Records for locating displayed items
+++
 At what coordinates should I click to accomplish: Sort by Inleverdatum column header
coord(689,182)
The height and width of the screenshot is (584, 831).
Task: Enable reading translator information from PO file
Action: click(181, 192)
+++
» **TO BE DONE**
Report how many lines in the records contain the string "click", treating uppercase and lowercase as different. Give only the number.

» **RESPONSE**
2